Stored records
============

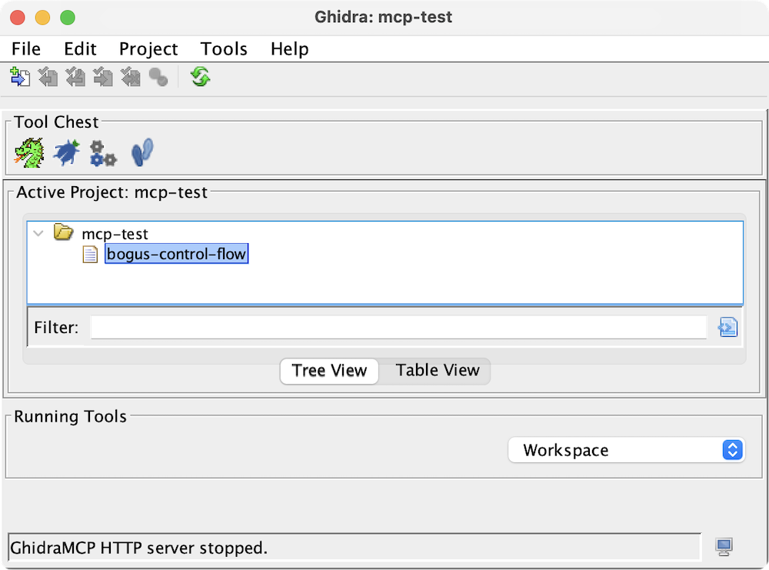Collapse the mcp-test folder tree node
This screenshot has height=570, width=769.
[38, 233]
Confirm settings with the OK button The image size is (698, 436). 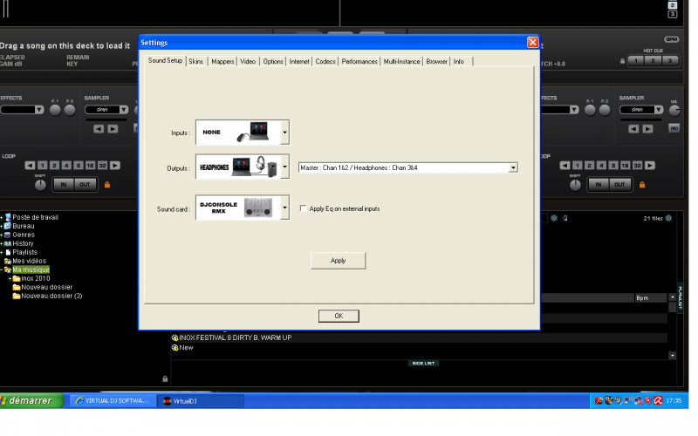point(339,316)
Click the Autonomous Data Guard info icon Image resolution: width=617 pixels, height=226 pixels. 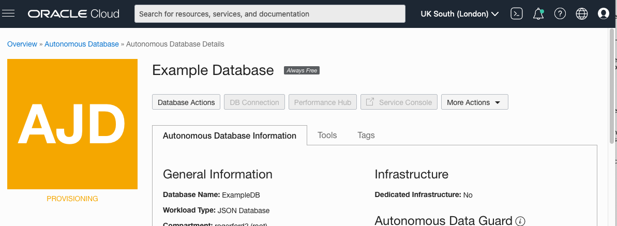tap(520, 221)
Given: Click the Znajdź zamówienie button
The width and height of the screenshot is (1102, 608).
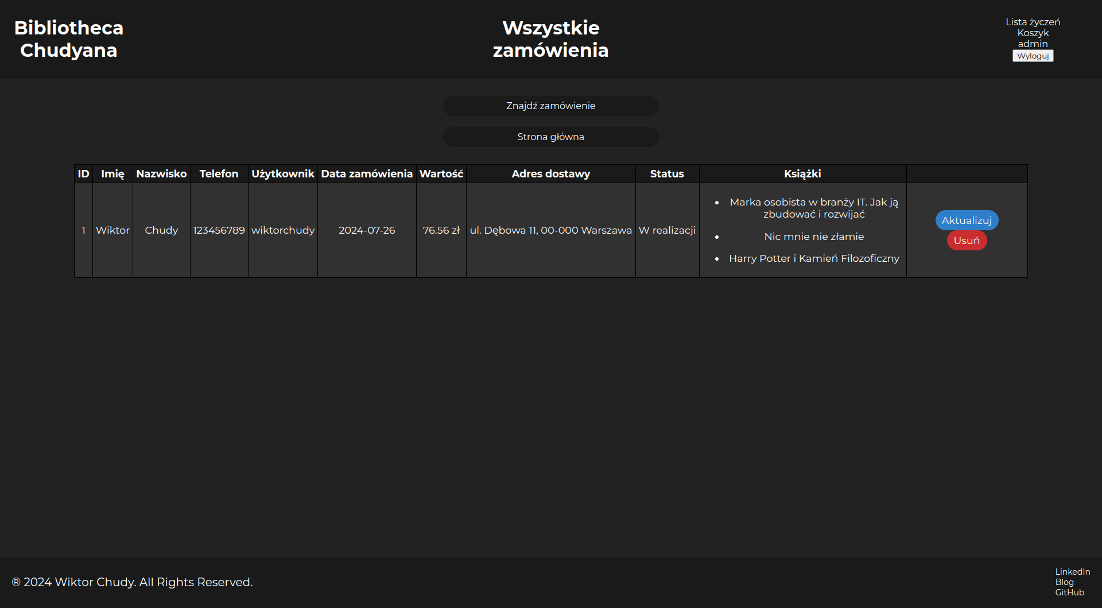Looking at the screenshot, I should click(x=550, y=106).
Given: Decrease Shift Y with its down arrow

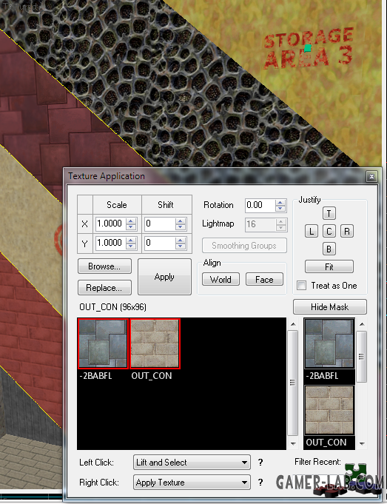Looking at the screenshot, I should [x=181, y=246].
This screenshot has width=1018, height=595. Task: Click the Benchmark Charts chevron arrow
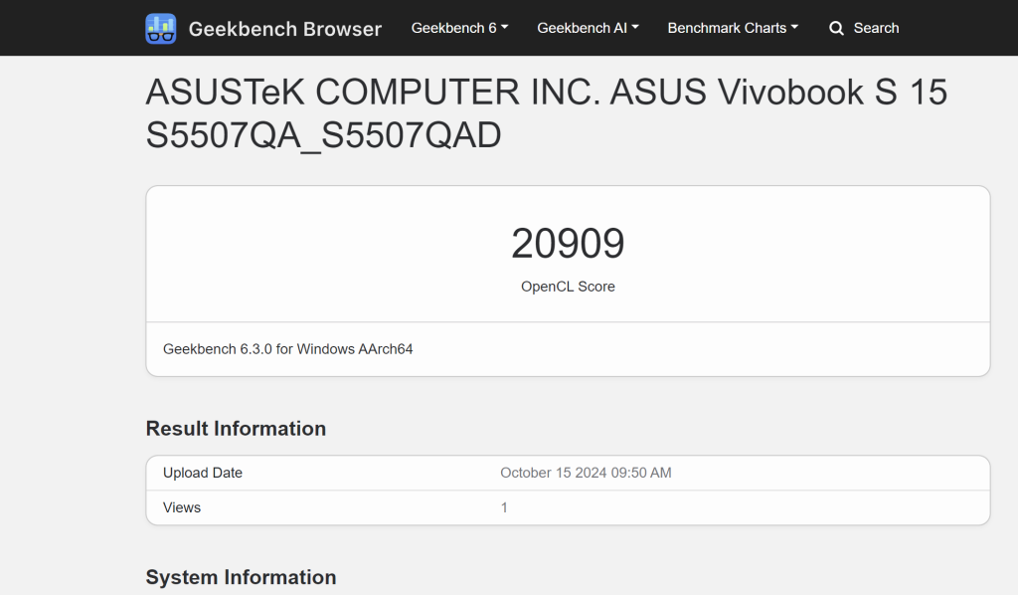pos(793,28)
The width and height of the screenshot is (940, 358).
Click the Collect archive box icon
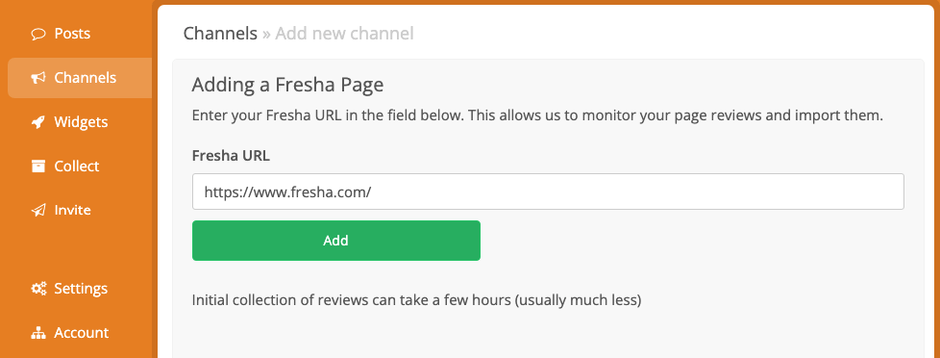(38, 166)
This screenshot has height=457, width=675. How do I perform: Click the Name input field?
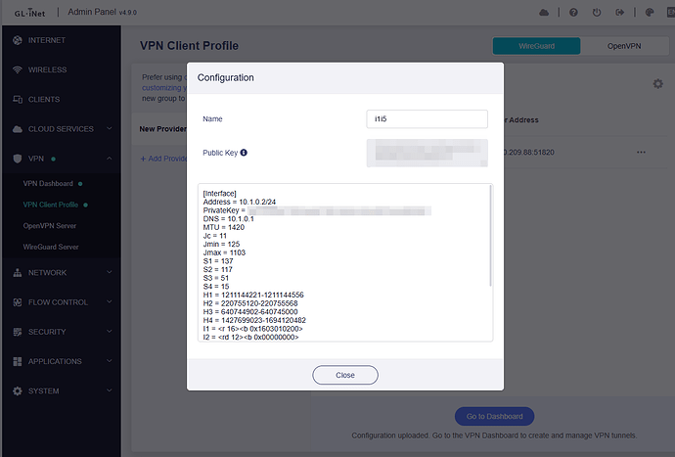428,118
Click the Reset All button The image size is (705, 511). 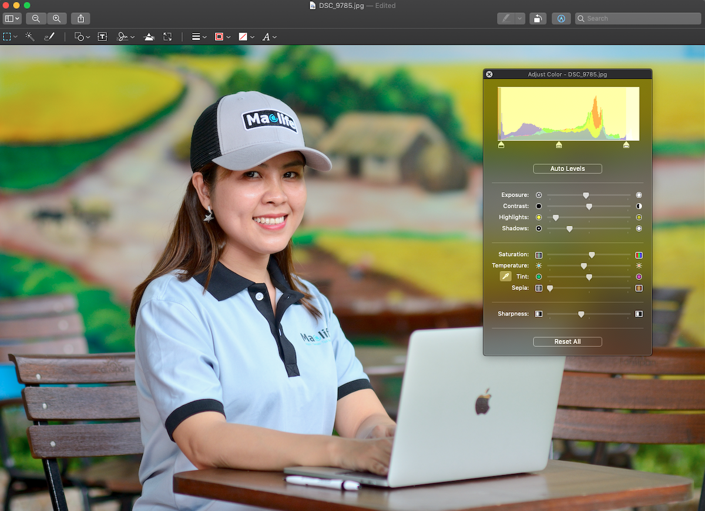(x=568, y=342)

============

Exercise description: Starting at the line above that holds "Given: Decrease Shift Y with its down arrow", repeat every line exactly down to and including the line that holds "The width and height of the screenshot is (940, 358).", then stop. Do not carry over any pictures.

Output of the exercise:
Given: Decrease Shift Y with its down arrow

Looking at the screenshot, I should [x=181, y=246].
This screenshot has width=1018, height=595. Task: Click the Benchmark Charts chevron arrow
pos(793,28)
The width and height of the screenshot is (940, 358).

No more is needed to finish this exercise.